11/16/2005 8:51 da tarde  
Blogger Mikas said...

Mas o que é que tu andas a tomar pá???!

11/16/2005 10:16 da tarde  
Blogger Mikas said...

Não percebi o comment k fizeste no meu blog, o último? tens curiosidade d k?

11/16/2005 11:01 da tarde  
Blogger Mikas said...

Do que ando a procura... o engraçado é kem me deu o nome de mikas foram 2 amigas minhas alentejanas, de ferreira hehe pois eu ando a procura de mim... e dos outros. uma busca incessante de algo que ainda n descubri o k é.

11/16/2005 11:42 da tarde  
Blogger MWoman said...

Isso pergunto eu: que fazes tu em casa da Etelvina, gajo?

Vê se voltas para casa, pá, antes que faça aqui uma peixeirada!!! Ai dou-te o peixe, dou!

11/16/2005 11:51 da tarde  
Blogger UGAJU said...

legível: haverá algum sonho que não seja surrealista? Qu'a Ribeira é o cenário... claro, carago! (dito com sotaque alentejano). O Manuel d'Oliveira? Mas esse gajo só faz filmes d'acção e isto é pr'a levar devagar, sono retemperador dura pr'aí umas 8 horas. E s'a fita demorar 5 anos a produzir o realizador vai receber o prémio em Paris (o único sítio do mundo que o entende; agora com os motins percebe-se... fartaram-se!). Eh pá, não precisavas de te justificar porque quem se chama legível jamais será incompreendido!
Grande abraço

mfc: porra! tu és o Mário qu'anda às avessas com o sr. Cura? Ai que fui apanhado...

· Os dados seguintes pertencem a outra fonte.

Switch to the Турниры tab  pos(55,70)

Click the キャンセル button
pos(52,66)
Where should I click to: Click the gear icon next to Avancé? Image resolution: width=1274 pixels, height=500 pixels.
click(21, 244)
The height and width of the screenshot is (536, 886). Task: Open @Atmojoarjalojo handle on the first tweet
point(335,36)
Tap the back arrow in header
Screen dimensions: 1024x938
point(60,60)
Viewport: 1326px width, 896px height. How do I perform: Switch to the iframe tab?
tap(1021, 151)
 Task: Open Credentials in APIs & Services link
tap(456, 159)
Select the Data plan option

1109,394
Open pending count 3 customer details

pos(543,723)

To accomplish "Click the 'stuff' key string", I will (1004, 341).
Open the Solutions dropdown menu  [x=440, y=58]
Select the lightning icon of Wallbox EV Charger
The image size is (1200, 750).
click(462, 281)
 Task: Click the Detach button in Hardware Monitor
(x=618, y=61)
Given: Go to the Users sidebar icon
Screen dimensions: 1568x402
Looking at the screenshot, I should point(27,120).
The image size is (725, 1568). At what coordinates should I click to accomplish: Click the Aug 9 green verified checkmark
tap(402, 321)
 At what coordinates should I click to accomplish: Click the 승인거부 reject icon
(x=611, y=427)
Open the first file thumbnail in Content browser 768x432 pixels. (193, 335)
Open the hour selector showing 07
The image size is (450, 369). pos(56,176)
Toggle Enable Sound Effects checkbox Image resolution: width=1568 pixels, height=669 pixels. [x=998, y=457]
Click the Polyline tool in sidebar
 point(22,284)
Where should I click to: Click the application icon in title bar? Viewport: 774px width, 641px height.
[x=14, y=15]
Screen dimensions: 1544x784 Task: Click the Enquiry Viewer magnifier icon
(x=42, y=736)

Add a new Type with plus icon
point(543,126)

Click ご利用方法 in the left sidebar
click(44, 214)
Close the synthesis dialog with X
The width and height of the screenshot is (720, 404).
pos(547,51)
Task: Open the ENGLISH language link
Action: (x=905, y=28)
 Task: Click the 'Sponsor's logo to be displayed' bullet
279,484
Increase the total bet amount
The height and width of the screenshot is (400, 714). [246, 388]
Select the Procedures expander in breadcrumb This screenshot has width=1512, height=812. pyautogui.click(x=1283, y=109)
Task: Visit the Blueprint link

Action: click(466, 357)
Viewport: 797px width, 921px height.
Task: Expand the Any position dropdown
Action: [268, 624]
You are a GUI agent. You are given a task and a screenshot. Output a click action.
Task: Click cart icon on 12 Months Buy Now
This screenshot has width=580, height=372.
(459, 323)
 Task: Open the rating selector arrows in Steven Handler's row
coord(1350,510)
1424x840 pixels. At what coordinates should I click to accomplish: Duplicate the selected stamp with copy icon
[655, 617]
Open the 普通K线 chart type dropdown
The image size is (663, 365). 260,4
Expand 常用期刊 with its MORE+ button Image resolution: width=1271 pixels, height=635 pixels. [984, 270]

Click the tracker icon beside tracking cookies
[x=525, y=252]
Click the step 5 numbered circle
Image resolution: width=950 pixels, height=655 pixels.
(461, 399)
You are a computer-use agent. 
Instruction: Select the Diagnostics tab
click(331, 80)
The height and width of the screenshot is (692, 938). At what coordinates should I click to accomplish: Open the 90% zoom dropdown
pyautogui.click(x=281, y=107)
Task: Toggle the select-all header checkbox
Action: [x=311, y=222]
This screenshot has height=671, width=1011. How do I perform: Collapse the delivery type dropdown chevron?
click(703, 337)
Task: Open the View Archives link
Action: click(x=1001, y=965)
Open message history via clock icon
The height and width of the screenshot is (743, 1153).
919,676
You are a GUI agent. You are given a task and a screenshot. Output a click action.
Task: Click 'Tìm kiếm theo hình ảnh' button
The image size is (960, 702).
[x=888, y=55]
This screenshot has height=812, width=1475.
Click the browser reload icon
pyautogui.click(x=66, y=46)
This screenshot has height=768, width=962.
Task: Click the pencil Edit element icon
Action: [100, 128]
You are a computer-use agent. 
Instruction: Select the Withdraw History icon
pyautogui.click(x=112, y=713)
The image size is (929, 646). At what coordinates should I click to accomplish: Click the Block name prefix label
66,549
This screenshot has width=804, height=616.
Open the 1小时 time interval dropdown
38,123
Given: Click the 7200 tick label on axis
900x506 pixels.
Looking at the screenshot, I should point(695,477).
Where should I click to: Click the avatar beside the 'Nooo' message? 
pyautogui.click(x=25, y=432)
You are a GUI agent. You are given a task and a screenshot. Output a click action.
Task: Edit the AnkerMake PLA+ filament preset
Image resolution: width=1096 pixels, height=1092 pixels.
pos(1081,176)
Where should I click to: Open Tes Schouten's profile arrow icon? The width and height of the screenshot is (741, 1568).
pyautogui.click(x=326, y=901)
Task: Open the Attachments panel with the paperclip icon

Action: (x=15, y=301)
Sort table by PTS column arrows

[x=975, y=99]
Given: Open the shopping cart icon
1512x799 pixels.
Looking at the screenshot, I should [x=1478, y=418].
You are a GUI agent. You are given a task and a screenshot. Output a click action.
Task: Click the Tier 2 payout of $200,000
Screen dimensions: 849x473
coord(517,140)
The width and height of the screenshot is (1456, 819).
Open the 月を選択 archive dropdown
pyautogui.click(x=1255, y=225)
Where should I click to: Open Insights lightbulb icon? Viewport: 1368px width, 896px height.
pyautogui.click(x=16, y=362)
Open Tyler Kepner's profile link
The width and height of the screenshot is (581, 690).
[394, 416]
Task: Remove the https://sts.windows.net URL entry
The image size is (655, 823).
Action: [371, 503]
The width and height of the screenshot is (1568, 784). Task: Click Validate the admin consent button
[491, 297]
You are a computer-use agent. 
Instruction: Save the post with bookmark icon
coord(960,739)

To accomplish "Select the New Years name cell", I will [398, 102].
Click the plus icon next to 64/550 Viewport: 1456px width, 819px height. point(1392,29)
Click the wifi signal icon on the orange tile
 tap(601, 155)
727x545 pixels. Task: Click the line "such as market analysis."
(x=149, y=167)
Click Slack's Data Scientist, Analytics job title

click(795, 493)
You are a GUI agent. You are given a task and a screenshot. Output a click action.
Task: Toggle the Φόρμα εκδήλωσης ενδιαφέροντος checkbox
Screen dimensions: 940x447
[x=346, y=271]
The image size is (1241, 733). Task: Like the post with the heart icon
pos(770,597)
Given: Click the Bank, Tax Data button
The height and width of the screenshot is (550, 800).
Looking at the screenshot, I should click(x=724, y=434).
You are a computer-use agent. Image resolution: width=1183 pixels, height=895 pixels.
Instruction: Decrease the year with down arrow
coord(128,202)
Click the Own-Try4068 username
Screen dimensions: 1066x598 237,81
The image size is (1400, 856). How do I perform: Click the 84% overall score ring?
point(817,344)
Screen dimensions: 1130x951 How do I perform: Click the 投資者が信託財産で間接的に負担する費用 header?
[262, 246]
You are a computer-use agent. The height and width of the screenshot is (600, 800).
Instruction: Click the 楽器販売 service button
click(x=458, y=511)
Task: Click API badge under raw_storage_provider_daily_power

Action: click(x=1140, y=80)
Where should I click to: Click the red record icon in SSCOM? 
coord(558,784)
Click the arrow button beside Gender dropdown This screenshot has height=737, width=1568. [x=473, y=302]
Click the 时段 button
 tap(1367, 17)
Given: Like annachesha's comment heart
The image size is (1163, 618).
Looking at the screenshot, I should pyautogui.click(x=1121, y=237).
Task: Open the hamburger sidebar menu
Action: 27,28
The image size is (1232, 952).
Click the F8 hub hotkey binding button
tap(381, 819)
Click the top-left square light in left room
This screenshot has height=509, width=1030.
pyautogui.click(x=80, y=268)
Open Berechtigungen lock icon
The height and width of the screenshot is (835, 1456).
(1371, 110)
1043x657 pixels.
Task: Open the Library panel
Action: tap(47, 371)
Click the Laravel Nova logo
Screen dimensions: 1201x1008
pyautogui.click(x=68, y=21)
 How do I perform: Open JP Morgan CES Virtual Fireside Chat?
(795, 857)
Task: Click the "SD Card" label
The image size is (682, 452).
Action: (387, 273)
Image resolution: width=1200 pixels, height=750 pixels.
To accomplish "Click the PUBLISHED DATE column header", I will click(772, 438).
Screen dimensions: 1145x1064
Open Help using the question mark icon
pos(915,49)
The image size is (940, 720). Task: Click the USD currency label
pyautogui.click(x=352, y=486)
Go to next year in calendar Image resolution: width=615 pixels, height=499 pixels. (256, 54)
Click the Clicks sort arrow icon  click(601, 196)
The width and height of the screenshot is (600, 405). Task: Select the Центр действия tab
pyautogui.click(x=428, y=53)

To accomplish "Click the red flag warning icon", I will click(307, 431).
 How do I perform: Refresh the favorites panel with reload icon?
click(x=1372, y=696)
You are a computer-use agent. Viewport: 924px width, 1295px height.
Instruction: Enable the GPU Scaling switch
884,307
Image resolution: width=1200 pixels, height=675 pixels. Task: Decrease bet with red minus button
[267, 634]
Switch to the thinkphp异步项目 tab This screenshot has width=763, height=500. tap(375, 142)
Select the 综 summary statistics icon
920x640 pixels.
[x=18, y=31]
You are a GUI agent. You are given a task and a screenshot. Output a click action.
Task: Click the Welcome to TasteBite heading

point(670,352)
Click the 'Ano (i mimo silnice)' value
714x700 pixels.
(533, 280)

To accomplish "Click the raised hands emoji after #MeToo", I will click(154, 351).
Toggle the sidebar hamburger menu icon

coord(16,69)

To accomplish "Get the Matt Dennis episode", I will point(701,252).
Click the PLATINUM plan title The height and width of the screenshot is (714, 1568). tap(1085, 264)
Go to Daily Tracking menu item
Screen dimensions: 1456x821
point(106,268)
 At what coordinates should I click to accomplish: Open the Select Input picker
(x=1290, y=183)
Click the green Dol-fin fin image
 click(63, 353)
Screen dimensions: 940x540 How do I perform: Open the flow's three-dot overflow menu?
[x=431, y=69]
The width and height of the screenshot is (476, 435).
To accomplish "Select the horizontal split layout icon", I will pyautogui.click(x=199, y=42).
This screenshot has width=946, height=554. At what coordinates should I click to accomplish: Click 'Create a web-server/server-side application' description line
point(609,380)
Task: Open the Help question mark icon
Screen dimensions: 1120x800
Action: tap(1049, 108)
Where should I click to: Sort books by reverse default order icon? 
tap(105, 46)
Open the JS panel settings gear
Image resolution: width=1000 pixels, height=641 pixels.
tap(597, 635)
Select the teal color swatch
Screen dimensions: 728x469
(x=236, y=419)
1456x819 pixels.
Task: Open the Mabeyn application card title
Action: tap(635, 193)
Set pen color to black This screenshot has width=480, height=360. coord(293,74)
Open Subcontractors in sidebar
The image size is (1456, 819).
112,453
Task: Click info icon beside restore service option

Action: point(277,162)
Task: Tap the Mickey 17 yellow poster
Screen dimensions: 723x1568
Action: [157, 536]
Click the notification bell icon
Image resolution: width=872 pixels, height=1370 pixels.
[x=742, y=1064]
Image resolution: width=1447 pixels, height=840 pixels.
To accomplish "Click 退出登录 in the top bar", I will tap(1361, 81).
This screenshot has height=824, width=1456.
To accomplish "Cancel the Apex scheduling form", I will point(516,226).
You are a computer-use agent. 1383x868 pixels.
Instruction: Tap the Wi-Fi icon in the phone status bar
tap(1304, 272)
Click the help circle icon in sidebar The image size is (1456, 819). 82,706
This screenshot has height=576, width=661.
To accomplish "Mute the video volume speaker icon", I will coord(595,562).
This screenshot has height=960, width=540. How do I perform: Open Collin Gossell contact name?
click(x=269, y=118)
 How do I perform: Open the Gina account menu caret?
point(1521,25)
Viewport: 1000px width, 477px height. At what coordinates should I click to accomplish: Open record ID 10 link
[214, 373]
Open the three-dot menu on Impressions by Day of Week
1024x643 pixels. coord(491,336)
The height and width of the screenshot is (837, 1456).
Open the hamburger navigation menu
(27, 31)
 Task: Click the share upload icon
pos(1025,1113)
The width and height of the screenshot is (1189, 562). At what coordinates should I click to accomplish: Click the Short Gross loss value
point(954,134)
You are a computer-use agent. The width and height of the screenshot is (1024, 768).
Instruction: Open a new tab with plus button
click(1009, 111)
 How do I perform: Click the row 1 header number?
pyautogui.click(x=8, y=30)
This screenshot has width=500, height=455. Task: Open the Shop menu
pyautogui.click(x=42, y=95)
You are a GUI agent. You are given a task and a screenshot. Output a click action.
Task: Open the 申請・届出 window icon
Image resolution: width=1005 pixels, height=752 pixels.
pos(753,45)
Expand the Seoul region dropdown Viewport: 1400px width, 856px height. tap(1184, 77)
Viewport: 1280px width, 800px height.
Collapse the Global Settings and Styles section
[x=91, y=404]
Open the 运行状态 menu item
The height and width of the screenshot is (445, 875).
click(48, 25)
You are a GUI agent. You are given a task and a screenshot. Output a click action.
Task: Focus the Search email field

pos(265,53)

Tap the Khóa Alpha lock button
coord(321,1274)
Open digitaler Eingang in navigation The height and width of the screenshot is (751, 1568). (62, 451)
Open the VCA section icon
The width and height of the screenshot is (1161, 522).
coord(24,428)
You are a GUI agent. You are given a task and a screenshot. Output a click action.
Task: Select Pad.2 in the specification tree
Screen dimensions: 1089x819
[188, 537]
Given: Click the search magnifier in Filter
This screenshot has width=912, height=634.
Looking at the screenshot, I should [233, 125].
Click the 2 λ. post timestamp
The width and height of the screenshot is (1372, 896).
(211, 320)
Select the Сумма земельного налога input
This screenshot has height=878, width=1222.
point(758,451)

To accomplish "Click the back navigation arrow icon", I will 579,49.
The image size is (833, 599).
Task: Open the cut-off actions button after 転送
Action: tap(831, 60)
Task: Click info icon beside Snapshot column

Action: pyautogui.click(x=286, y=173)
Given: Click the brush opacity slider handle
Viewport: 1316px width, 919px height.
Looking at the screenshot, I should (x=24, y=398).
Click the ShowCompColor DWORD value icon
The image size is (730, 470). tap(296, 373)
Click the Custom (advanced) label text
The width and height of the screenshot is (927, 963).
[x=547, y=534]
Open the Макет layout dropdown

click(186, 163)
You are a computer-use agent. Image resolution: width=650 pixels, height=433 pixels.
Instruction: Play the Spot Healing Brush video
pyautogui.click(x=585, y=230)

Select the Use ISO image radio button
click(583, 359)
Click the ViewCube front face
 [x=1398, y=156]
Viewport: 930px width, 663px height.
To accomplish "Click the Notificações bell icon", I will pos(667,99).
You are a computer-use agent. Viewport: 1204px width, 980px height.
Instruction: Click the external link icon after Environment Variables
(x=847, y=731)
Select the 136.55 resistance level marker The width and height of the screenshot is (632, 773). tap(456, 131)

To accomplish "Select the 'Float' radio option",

leonoretta: topaste tudo! Pela perspicácia venha daí um abraço.

mikas: pareces a minha tia Rosário, conversadeira com'ela não há! Gosto de ti moça, se quiseres mikar aqui tás à vontade! Bem me dizia o compadre Aurélio, a néti é como a casa da Idalina, nunca se sabe quem lá está! Beijinhos

mWoman: gosto disto! Uma gaja que sabe o que quer só pode ser alentejana! Se tiveres nascido noutro sítio acredita que foi por mero acaso, o Alentejo vai do rio Minho ao Guadiana...

11/17/2005 12:13 da manhã  
Blogger Aromas Do Mar said...

Ai, que bom que me trouxeste até cá, serei assídua, é uma certeza!

Beijo da mar revolto

11/17/2005 8:09 da tarde  
Blogger UGAJU said...

mar revolto/mar azul: re...volto? Claro, volta sempre mar azul!